Elle venait de réussir la seconde ascension hivernale du Nanga Parbat, l’un des 14 sommets himalayens de plus de 8 000 mètres, réputé pour sa difficulté technique, en compagnie de l’alpiniste polonais Tomasz Mackiewicz, 43 ans, lui aussi chevronné. Jeudi, à 19 heures, alors qu’ils sont en train de redescendre, elle lance via téléphone satellite une alerte : ils sont en difficulté, très haut encore, à 7 450 mètres. Tomasz est en mauvais état : ophtalmie des neiges, gelures.
Décision salutaire
Vendredi matin, Elizabeth donne des nouvelles à Ludovic Giambiasi, son routeur-logisticien depuis Gap (Hautes-Alpes). Elle a réussi à parvenir, avec Tomasz Mackiewicz, à l’altitude de 7 280 mètres, où ils se sont terrés pour la nuit. Tomasz va toujours plus mal, il semble développer des œdèmes pulmonaires et cérébral, stade ultime du mal des montagnes. Sa situation est désespérée.

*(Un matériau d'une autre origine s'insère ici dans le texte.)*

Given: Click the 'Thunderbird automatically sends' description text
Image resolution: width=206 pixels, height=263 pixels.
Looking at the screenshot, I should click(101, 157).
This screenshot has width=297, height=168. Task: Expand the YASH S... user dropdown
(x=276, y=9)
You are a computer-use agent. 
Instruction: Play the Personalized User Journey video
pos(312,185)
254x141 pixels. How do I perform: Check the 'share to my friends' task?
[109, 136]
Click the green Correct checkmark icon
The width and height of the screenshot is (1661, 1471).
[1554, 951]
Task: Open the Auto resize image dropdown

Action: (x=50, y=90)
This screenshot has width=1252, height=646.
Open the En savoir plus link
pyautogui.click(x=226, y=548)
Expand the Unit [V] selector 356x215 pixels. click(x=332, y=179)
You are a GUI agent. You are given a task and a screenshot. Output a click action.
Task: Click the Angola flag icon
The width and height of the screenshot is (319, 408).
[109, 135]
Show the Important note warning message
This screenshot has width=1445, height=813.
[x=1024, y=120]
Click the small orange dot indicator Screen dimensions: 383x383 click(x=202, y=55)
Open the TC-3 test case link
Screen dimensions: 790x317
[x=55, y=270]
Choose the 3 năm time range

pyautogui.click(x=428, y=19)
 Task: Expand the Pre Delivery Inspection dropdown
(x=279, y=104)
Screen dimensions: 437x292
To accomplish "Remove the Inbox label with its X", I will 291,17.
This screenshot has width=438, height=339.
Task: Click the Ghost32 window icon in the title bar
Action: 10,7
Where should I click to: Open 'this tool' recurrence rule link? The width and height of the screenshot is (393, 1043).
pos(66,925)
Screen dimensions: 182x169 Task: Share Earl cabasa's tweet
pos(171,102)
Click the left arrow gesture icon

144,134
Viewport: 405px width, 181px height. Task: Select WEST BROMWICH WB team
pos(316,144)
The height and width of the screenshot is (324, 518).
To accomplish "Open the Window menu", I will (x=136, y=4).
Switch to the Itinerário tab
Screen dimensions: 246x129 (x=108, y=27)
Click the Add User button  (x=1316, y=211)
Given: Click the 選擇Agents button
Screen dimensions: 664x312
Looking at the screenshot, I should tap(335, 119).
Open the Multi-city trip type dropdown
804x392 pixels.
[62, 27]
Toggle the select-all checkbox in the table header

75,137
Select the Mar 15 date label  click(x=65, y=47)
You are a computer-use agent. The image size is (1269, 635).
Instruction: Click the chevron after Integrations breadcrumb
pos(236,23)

Elisabeth doit prendre une décision intolérable et pourtant salutaire : abandonner Tomasz pour tenter de sauver sa peau. A cette altitude, dans ces conditions hivernales, il n’y a rien qu’elle puisse faire pour son compagnon. Elle-même est en train geler et de s’affaiblir. Même si un hypothétique secours parvenait jusqu’à l’altitude de 7 200 mètres, elle ne serait d’aucune aide. L’himalayisme est rythmé par ce genre de décisions ; tous ceux qui grimpent là-haut, et plus encore la poignée qui se consacre à l’himalayisme hivernal, le savent et l’acceptent. Il faut descendre. Elisabeth se lance, sans tente, sans nourriture, et sans aucune certitude qu’elle parviendra à survivre. Elle désescalade jusqu’à la nuit et s’abrite tant bien que mal.
«Danger extrême»
Samedi matin, nouveau message : elle est à 6 700 mètres, «elle a des gelures sévères sur 5 orteils du pied gauche», mais «est entièrement lucide». Elle va reprendre sa descente. Une campagne de financement participatif pour l’affrètement des secours héliportés a été lancée. En moins de 24 heures, 60 000 euros sont réunis. L’élite de l’himalayisme polonais est sur un autre 8 000 pakistanais, le K2. Ils sont acclimatés à la haute altitude et prêts à voler au secours de leurs camarades en perdition. Ils sont déposés samedi en fin d’après-midi au pied du Nanga Parbat, le plus haut possible. L’hélicoptère ne peut monter à l’altitude où Tomasz est en train d’agoniser. Deux ténors de l’alpinisme, Denis Urubko et Adam Bielicki, démarrent à la nuit tombante. Ils réalisent une ascension extraordinaire, à bride abattue, sur un terrain très difficile. Dimanche à deux heures du matin, ils rejoignent Elisabeth.
A quatre heures du matin dimanche, ils prennent une décision annoncée par Ludovic : «Urubko et Bielecki vont redescendre avec Elisabeth. Le sauvetage de Tomasz est malheureusement impossible – les conditions météorologiques et l’altitude mettrait la vie des sauveteurs dans un danger extrême. C’est une décision terrible et douloureuse. Notre tristesse est immense.» Dimanche matin, Elisabeth et ses sauveteurs rejoignent le pied de la montagne, où un hélicoptère les attend. Les nuages s’amoncellent, une tempête est annoncée. Elle se chargera d’ensevelir Tomasz Mackiewicz sous le Nanga Parbat, son ultime 8 000 réussi en hiver.